Behind the scenes, the window function is able to access more than just the current row of the query result.
Syntax¶
The OVER
clause is what specifies a window function and must always be included in the statement.
The default in an OVER clause is the entire rowset. As an example, let’s look at an employee table in a
company database and show the total number of employees on each row, along with each employee’s info,
including when they started with the company.
SELECT COUNT(*) OVER() As NumEmployees, firstname, lastname, date_started
FROM Employee
ORDER BY date_started;
NumEmployees firstname lastname date_started
3 John Smith 2019-01-01 00:00:00.000
3 Sally Jones 2019-02-15 00:00:00.000
3 Sam Gordon 2019-02-18 00:00:00.000
The above, like many window functions, can also be written with a regular subquery:
SELECT
(SELECT COUNT(*) FROM Employee) as NumEmployees, firstname, lastname, date_started
FROM Employee
ORDER BY date_started;
But now, let’s say we wish to show the number of employees who started in the same month as the employee in the row. We will need to narrow or restrict the count to just that month for each row. How is that done? We use the window PARTITION clause, like so:
SELECT COUNT(*) OVER (PARTITION BY MONTH(date_started),YEAR(date_started))
As NumPerMonth,
DATENAME(month,date_started)+' '+DATENAME(year,date_started) As TheMonth,
firstname, lastname
FROM Employee
ORDER BY date_started;
NumPerMonth TheMonth Firstname Lastname
1 January 2019 John Smith
2 February 2019 Sally Jones
2 February 2019 Sam Gordon
Note
Partitions allow you to filter the window into sections by a certain value or values. In contrast to
GROUP BY, the PARTITION BY clause does not reduce the number of rows returned by the query. In the last
example, if we used a Group By
clause to calculate the number of employees that started in a particular month
instead of a Partition By
, we would have gotten only two rows, one for January 2019 and another for February 2019.
Hence, we would be losing the information about each particular employee.
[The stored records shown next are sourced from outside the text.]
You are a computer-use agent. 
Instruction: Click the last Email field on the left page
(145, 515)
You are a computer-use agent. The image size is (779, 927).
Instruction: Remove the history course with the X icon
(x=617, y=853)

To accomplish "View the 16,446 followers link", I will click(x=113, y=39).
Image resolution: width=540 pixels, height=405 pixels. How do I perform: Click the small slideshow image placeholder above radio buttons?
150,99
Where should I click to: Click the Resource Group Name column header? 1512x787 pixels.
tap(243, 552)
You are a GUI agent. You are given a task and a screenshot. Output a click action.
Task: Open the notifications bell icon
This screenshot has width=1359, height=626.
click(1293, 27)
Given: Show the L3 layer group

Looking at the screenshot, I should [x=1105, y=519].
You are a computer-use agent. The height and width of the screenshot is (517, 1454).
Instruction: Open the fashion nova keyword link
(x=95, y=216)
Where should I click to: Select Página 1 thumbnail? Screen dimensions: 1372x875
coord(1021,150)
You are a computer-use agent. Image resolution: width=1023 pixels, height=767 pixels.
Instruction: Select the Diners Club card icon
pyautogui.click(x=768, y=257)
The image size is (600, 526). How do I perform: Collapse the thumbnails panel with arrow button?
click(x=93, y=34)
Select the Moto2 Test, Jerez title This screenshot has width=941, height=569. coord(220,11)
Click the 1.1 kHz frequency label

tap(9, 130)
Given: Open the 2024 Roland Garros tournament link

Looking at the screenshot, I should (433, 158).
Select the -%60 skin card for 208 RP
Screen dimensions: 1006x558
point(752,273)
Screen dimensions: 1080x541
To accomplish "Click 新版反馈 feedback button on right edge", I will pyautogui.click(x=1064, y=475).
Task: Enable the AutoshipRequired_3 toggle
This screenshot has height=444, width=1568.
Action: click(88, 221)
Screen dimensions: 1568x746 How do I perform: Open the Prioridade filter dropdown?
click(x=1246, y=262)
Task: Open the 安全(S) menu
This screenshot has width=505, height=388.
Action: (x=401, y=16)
To take it further, let’s say we not only wanted to find out how many employees started in the
same month, but we want to show in which order they started that month. For that, we can use the
familiar ORDER BY
clause. However, within a window function, ORDER BY
acts a bit differently than
it does at the end of a query.
SELECT COUNT(*) OVER (PARTITION BY MONTH(date_started), YEAR(date_started)
ORDER BY date_started) As NumThisMonth,
DATENAME(month,date_started)+' '+DATENAME(year,date_started) As TheMonth,
firstname, lastname, date_started
FROM Employee
ORDER BY date_started;
NumThisMonth TheMonth Firstname lastname
1 January 2019 John Smith
1 February 2019 Sally Jones
2 February 2019 Sam Gordon
In this case, ORDER BY
modifies the window so that it goes from the start of the partition
(in this case the month and year of when the employee started) to the current row. Thus, the count
restarts at each partition.